*Zu erledigende Aufgaben*.
1. Geben Sie die Passage des Lesetextes über den abgeschobenen Syrer von „Der Mann war“ bis „droht, sind unzulässig.“ wortgetreu wieder.
2. Prüfen Sie anhand des Lesetextes, ob die folgenden Aussagen zutreffen: (a) Die Abschiebung des Mannes wurde am 3. Juli vollzogen. (b) Das Landesgericht Salzburg verurteilte den Mann zu zehn Jahren Haft. (c) Über den Folgeantrag des Mannes war zum Zeitpunkt der Abschiebung bereits endgültig entschieden. Antworten Sie jeweils mit Ja oder Nein, und zitieren Sie die maßgebliche Textstelle wörtlich.

# taz.de -- Österreich: Abgeschobener Syrer verschwunden
       
       > Österreich schiebt erstmals seit 15 Jahren einen Syrer in sein Heimatland
       > ab. Doch in Istanbul verliert sich seine Spur, der Verbleib ist
       > ungeklärt.
       
 (IMG) Bild: Irgendwo zwischen Istanbul und Damaskus verliert sich die Spur des aus Österreich abgeschobenen Syrers
       
       Wien taz | Von einem kürzlich aus Österreich nach Syrien abgeschobenen Mann
       fehlt jede Spur. Der 32-Jährige wurde Anfang Juli als erster Syrer seit 15
       Jahren aus Österreich in sein Heimatland abgeschoben. Auch die
       österreichische Bundesregierung weiß offenbar nichts vom Verbleib des
       Mannes.
       
       Besonders brisant: Das Asylverfahren des Mannes war zum Zeitpunkt der
       Abschiebung noch nicht endgültig abgeschlossen. Es lag zwar eine
       rechtskräftige Entscheidung aus dem ersten Quartal 2025 vor, jedoch hatte
       der 32-Jährige einen Folgeantrag gestellt, der noch nicht final entschieden
       war. Dessen ungeachtet wurde die Abschiebung am 3. Juli vollzogen.
       
       Der Mann war im November 2018 vom Landesgericht Salzburg wegen Beteiligung
       an der Terrormiliz IS zu sieben Jahren Haft verurteilt worden. Dem Urteil
       zufolge hat er versucht, in den sozialen Medien Mitglieder für den IS
       anzuwerben. Außerdem habe er Bildmaterial früherer Terroranschläge
       verbreitet. Aufgrund seiner Verurteilung erkannten ihm die österreichischen
       Behörden 2019 den Status eines Asylberechtigten ab.
       
       Aufgrund der bisherigen Sicherheitslage in Syrien, [1][wo seit 2011 der
       Bürgerkrieg tobte], kam es bisher zu keinen Abschiebungen dorthin. Denn es
       gilt der völkerrechtliche Grundsatz für Nichtzurückweisung: Rückführungen
       in ein Land, in dem einem Verfolgung droht, sind unzulässig.

*Angezeigte Informationen*.

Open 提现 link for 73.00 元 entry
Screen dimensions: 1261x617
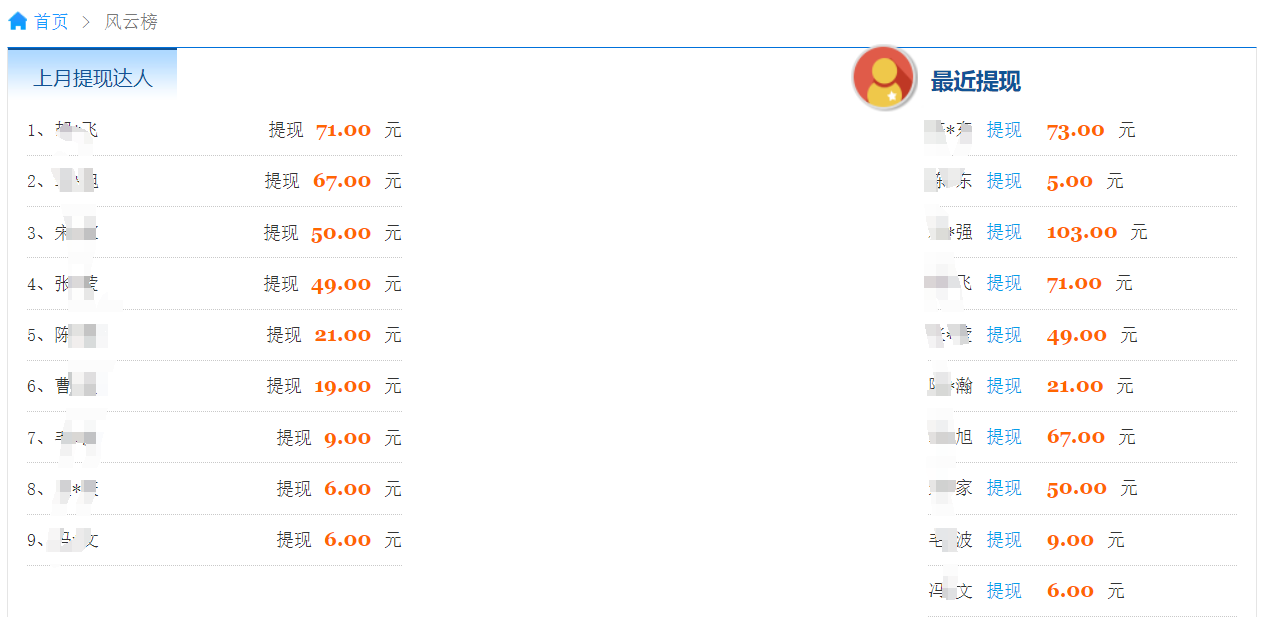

*Lösungen*.
1.
Der Mann war im November 2018 vom Landesgericht Salzburg wegen Beteiligung
       an der Terrormiliz IS zu sieben Jahren Haft verurteilt worden. Dem Urteil
       zufolge hat er versucht, in den sozialen Medien Mitglieder für den IS
       anzuwerben. Außerdem habe er Bildmaterial früherer Terroranschläge
       verbreitet. Aufgrund seiner Verurteilung erkannten ihm die österreichischen
       Behörden 2019 den Status eines Asylberechtigten ab.
       
       Aufgrund der bisherigen Sicherheitslage in Syrien, [1][wo seit 2011 der
       Bürgerkrieg tobte], kam es bisher zu keinen Abschiebungen dorthin. Denn es
       gilt der völkerrechtliche Grundsatz für Nichtzurückweisung: Rückführungen
       in ein Land, in dem einem Verfolgung droht, sind unzulässig.

2.
(a) Ja: „Dessen ungeachtet wurde die Abschiebung am 3. Juli vollzogen.“
(b) Nein: „Der Mann war im November 2018 vom Landesgericht Salzburg wegen Beteiligung an der Terrormiliz IS zu sieben Jahren Haft verurteilt worden.“
(c) Nein: „jedoch hatte der 32-Jährige einen Folgeantrag gestellt, der noch nicht final entschieden war.“